犬のアトピー性皮膚炎は、生活環境にある通常であれば問題のない物質への過敏反応により強いかゆみが起こる、アレルギー性の皮膚疾患です。
体質のようなものなので完治できませんが、症状をコントロールしながら上手に付き合っていくことはできます。
アトピー性皮膚炎は原因も病態も犬によってさまざまです。犬、飼い主それぞれに合わせたオーダーメイドの治療が必要になります。
かゆみの原因は、皮膚のバリア機能の低下と、アレルゲンに対する免疫の過敏反応です。
環境中の花粉やハウスダスト、ダニ、カビなどがアレルゲンになります。
アトピー性皮膚炎は、遺伝的な背景のほか、出生後の環境の影響などさまざまな原因が考えられる複雑な病気です。
日本では、ウェスティや柴犬、レトリーバー、シーズーに多いとされていますが、どの犬種でも発生します。
主な症状は強いかゆみや赤みで、生後6ヶ月から3歳くらいまでの若い犬での発症が多いとされています。
かきむしることで傷ができ、感染性の皮膚炎や脱毛などが起こります。
症状は目や口などの顔まわり、足先、脇、股などに、左右対称に出ます。
また、膿皮症やマラセチア性皮膚炎など、他の皮膚病を繰り返し発症しやすいという特徴もあります。
アレルギー疾患は、再発しているかどうかの確認や、初発からの経過の確認が重要なため、併発している皮膚病を治療しながら、他の病気の可能性を除外し、時間をかけて総合的に診断します。

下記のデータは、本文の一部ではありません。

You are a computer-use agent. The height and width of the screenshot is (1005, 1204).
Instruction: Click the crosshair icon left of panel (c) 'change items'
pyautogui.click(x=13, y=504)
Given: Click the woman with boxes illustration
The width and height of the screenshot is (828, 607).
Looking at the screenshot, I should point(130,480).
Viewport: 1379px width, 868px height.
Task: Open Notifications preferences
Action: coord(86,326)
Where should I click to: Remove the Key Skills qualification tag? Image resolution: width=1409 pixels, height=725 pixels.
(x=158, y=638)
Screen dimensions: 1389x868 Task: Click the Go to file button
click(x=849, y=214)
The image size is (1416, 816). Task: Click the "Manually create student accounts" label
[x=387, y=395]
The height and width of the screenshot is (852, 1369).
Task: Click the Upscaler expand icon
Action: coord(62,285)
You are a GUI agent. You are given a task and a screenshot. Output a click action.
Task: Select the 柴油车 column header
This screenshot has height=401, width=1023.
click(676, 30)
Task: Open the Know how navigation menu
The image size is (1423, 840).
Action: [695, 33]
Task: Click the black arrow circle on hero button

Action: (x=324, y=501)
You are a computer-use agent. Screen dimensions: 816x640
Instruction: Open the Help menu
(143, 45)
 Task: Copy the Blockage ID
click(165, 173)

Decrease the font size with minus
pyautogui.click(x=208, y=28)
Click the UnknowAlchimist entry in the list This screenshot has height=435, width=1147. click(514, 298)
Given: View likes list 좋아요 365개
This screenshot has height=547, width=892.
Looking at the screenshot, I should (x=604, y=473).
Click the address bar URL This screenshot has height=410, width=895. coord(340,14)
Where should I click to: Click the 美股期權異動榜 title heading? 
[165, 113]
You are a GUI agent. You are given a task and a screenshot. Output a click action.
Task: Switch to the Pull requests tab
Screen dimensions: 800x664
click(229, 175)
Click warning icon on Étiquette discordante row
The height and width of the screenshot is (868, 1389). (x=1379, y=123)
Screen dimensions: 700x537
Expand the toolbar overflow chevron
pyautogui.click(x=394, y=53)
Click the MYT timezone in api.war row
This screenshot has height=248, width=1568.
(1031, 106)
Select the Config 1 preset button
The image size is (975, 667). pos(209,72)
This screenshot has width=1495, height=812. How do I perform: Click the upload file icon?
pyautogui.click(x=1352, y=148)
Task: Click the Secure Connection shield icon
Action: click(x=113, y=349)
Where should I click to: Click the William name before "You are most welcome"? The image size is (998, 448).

以下の5つ以上が該当する場合は、アトピー性皮膚炎である可能性が高いと考えられます。
・発症が3歳以下
・室内飼育
・かゆみ止めの薬でかゆみが緩和
・治らない・再発を繰り返すマラセチア性皮膚炎
・前肢に症状がある
・耳の外側に症状がある
・耳の辺縁に症状がない
・背中から腰に症状がない
アトピー性皮膚炎は完治させることが難しい病気です。
以下のことを行いながら、生活に支障のないレベルまでかゆみを抑えることが治療の目的になります。
1.アレルゲンの回避
生活環境を清掃し、散歩時は洋服を着るなどして物理的に痒みのもとを除去します。
2.薬物療法
内服薬や塗り薬でかゆみや炎症を抑えます。
3.スキンケア
皮膚の乾燥はバリア機能を弱めて症状を悪化させるため、保湿も重要です。シャンプーのしすぎは皮膚の乾燥につながります。シャンプー後は必ず保湿をするようにしましょう。保湿剤での入浴もおすすめです。
4.ストレスケア
ストレスは症状を悪化させる原因になります。休息や睡眠をしっかりとり、適度な運動やレクリエーションなどを行い、全身の健康につなげていきましょう。
アトピー性皮膚炎の治療に明確なゴールはありません。
一生付き合っていく体質のようなものですので、かゆみをコントロールしながら、うまく付き合って行きましょう。